BEGIN EXCERPT
Terms of Service
Scope
These Terms of Service govern the use of Services provided by Web1 Oy, a Finnish limited liability company with Business ID 2988533-2
This Terms of Service is a binding contract between you and Web1, and covers all of the offerings, websites, products, services, features, content, applications and other things we offer to users like you.
Our Terms of Service is comprised of this main document and other contractual documents that you can think of as additional terms for specific topics.
- Data Processing Agreement (The “DAP” outlines the terms of data processing on your behalf through our Services)
- Acceptable Use Policy (The “AUP” outlines prohibited uses of our Services)
- Privacy Policy (Outlines how we collect, use, and share data in our Websites and Services)
- Cookie Policy (Outlines how “Cookies” are used on our website)
Definitions
We refer to the Terms of Service as the “TOS”
When we refer to “Web1” or we use pronouns like “we”, “us” or “our”, we are referring to Web1 Oy as well as its parents, affiliates and subsidiaries.
When we refer to the “User”, we are talking about you, and we will also use words like “you” and “your” to refer to you. Who “you” are can get more complicated if you are using our services on behalf of a company, organization, or other entity. In that case, you are representing to us that you have the authority to bind your company, organization, other entity to these Terms of Service and that you agree to be legally bound by these Terms of Service on behalf of such entity (and “User”, “you”, and “your” then refer to such entity). If you aren’t sure what this means or whether you are authorized to bind your company, organization, or entity to this contract, you should ask others in your organization to get clarification about authority
“Customer Data” means all data, material and content that you or another party acting on your behalf uploads to or generates or stores in the Service.
“Credits” mean service credits that you use to pay for the Services.
“Credentials” means the login information of your user account including, but not limited to usernames, passwords and API-keys
“End-Customer” means a client of the Customer to whom the Customer provides its own services by utilising our Service.
“Service(s)” means all services, software and content provided by Web1, including our cloud infrastructure services (such as servers, managed databases, storage, networking), support services, co-location services our website.
“Order” means an order submitted by the Customer to Web1 specifying the Service that the Customer orders. Orders can be submitted by the Customer or Users manually via our website or by contacting Web1’s customer support, or automatically through the Application Programming Interfaces (APIs) of the Service or by other automated means to manage the Service.
END EXCERPT
LIST OF TASKS
**a)** According to the terms of service, what Business ID does Web1 Oy have?
**b)** Duplicate the terms of service, reproducing everything from "- Data Processing" down to "Websites and Services)".
BEGIN DATA LINES
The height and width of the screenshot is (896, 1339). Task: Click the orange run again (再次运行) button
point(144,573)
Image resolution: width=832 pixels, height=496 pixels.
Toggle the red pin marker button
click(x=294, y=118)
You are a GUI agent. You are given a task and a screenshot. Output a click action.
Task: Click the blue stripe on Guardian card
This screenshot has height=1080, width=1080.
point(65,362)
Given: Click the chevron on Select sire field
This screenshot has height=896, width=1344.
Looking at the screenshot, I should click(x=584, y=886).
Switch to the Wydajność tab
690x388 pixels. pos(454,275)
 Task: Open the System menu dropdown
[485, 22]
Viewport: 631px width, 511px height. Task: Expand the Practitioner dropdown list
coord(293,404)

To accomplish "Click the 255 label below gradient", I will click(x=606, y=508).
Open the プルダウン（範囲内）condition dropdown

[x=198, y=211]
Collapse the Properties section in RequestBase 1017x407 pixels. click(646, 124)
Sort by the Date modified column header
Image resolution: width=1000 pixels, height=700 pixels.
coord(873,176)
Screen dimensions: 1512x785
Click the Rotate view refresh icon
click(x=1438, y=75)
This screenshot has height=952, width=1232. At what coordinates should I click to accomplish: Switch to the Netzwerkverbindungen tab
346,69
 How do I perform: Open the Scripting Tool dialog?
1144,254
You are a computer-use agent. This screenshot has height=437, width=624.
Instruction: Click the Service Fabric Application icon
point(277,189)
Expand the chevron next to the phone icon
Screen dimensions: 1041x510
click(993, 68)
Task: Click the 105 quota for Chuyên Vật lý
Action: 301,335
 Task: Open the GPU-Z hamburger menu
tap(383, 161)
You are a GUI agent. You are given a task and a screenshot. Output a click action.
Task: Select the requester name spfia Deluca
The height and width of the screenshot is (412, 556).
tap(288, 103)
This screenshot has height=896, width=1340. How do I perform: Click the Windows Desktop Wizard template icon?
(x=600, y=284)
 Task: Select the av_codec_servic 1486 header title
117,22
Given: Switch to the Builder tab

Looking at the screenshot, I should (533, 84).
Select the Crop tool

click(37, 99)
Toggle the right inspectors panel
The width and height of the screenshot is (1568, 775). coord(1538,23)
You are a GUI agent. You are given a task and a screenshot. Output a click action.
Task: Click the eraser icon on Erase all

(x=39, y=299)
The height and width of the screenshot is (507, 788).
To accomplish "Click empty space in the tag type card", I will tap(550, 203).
END DATA LINES
EXPECTED RESPONSES
**a)** 2988533-2

**b)**
- Data Processing Agreement (The “DAP” outlines the terms of data processing on your behalf through our Services)
- Acceptable Use Policy (The “AUP” outlines prohibited uses of our Services)
- Privacy Policy (Outlines how we collect, use, and share data in our Websites and Services)